FWIW, Win 7 has worked really well for me with just about everything on which I’ve installed it (including some 3+ year old laptops). The only problems I’ve had stem from Intel abandoning the 915 chipset and not creating WDDM drivers for it. They claim they can’t, but it doesn’t make it suck any less.
August 8th, 2009 at 8:32 pm
It’s a fair cop, my laptop screen is widescreen and I’d never tried to put it into a fullscreen aspect ratio before. My bad for not learning the UI first. Not quite the same case though – you could have exactly the same problem on any OS, assuming the hardware is at least working correctly.

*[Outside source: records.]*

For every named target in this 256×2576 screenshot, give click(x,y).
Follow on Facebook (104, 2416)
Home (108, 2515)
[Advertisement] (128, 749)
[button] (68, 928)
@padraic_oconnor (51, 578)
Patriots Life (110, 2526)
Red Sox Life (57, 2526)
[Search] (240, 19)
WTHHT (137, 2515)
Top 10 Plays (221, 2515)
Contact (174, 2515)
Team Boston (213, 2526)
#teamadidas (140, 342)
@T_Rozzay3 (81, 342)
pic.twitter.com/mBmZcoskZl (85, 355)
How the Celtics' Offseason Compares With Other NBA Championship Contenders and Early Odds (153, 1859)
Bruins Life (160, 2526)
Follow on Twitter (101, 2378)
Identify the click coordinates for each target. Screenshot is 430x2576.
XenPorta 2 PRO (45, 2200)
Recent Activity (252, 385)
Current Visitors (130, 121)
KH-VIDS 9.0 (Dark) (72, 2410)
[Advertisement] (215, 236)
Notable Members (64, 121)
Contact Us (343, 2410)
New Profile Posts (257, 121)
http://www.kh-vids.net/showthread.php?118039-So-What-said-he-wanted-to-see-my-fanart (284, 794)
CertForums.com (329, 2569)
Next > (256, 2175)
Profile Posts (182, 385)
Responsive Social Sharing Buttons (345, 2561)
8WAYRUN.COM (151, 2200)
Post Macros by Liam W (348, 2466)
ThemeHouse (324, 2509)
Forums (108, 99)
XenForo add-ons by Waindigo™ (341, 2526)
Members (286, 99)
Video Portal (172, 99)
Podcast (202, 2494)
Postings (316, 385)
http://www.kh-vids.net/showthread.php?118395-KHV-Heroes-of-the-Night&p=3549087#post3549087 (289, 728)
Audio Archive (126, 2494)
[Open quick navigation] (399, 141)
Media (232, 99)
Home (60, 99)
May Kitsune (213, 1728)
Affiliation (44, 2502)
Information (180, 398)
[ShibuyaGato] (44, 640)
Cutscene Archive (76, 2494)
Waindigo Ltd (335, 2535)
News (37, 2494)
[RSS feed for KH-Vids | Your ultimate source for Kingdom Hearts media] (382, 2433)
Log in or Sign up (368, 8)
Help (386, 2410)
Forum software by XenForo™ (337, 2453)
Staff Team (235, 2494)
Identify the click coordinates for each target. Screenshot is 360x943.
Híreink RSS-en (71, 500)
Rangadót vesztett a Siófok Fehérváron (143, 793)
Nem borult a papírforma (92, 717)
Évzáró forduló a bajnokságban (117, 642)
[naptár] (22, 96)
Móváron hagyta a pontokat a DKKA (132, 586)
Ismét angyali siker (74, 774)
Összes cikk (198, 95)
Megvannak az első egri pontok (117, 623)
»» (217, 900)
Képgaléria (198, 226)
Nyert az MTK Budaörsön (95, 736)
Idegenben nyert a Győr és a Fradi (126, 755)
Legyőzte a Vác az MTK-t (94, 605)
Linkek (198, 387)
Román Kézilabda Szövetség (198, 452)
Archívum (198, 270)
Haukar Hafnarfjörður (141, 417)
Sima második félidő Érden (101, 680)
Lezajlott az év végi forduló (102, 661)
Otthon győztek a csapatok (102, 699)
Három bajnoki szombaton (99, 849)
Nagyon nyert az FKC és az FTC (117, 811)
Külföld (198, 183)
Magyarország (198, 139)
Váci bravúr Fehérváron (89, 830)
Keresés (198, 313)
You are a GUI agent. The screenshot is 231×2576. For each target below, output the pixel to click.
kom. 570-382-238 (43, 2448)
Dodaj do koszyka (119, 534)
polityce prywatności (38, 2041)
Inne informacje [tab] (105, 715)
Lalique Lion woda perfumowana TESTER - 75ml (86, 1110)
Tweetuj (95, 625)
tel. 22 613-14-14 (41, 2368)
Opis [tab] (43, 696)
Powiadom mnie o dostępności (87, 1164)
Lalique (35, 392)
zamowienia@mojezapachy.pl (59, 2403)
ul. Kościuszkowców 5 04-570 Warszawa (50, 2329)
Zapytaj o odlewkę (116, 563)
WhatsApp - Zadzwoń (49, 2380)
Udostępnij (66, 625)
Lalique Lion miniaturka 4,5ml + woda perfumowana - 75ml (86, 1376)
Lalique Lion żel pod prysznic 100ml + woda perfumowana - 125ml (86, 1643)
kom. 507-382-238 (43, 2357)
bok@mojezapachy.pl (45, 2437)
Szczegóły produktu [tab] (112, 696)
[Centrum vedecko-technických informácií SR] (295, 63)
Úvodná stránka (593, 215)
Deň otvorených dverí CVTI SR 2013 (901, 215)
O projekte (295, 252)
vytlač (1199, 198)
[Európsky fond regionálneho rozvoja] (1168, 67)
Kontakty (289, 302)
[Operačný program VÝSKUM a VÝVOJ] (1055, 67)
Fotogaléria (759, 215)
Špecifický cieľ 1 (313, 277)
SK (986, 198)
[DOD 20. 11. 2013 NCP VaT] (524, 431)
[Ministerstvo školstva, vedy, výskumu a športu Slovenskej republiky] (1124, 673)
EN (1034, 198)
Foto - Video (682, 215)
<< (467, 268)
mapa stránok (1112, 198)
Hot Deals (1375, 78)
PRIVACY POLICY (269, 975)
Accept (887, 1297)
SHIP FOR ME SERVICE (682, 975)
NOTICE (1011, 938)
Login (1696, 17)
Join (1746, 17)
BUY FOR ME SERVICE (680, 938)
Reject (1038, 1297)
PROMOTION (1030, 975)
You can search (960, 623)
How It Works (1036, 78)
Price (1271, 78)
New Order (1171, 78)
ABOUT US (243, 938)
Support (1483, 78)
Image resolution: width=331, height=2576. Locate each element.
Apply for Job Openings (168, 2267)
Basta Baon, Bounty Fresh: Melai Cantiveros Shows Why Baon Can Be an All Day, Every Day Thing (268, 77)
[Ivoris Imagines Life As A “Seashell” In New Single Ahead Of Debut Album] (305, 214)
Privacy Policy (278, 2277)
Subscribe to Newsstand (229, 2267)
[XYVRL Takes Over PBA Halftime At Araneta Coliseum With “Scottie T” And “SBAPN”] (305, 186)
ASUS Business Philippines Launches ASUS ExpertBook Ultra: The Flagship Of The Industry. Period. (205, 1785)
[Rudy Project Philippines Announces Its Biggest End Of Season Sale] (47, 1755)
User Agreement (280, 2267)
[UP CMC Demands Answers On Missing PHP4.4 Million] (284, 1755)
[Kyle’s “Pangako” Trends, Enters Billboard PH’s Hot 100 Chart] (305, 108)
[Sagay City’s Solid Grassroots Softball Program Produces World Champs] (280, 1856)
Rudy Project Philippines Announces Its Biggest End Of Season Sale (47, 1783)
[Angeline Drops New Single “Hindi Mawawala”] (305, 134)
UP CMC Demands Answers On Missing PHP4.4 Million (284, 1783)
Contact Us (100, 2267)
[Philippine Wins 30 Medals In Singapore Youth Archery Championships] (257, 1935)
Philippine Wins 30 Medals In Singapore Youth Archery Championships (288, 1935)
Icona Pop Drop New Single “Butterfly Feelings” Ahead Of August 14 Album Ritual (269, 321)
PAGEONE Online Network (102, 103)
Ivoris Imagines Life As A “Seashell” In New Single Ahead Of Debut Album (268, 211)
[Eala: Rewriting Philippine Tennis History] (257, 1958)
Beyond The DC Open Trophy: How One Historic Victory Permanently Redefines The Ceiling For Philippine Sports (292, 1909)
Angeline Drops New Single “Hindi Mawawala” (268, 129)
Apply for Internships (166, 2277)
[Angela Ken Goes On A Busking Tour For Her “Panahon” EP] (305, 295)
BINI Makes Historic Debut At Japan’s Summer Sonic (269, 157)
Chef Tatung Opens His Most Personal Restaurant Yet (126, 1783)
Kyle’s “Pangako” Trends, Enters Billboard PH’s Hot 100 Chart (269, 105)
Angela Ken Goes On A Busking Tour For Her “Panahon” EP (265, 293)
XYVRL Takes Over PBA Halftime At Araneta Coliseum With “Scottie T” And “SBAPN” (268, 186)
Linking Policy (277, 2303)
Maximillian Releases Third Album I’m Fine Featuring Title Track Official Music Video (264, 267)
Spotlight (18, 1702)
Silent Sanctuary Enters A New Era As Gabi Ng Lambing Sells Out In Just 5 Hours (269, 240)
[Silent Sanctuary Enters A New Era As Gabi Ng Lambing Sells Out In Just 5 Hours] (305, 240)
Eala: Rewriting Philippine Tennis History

Do you have a link to anywhere that says Intel “can’t” produce 7 drivers? If that’s true it’s likely because the older hardware can’t support the DRM requirements to be fully certified as compliant – another reason to avoid it, IMHO. Would be nice to at least get a non-certified driver so that we can at least use decent screen resolutions…
August 10th, 2009 at 6:30 am
http://software.intel.com/en-us/blogs/2007/04/02/video-why-intel-915-graphics-dont-have-a-wddm-driver-for-vista/
Not so much that they can’t make a driver at all, just that they can’t make a WDDM driver. WDDM spec requires hardware that doesn’t exist on the 915.
I’m really not looking to argue with you here… there are plenty of good reasons to use linux over windows. I just don’t think “it just works” should be one of them. I look at linux with a “things that are awesome are worth working for” attitude, and I don’t expect non-standard stuff to work without a bit of effort.
And I’ve never had a problem hooking a 16:10 laptop to a 4:3 projector and having it switch to 800×600 or 1024×768 in Windows
… but that’s because people have been hooking a billion windows laptops to a billion projectors for presentations for years and years. Linux, not so much. I’m sure the UI for accomplishing that in ubuntu will get better in the next few years, but it is still kinda rough.
August 10th, 2009 at 6:32 am
Forgot to mention… I’ve seen a few of your talks and I always dig them (Defcon, Shmoocon). Keep up the good work.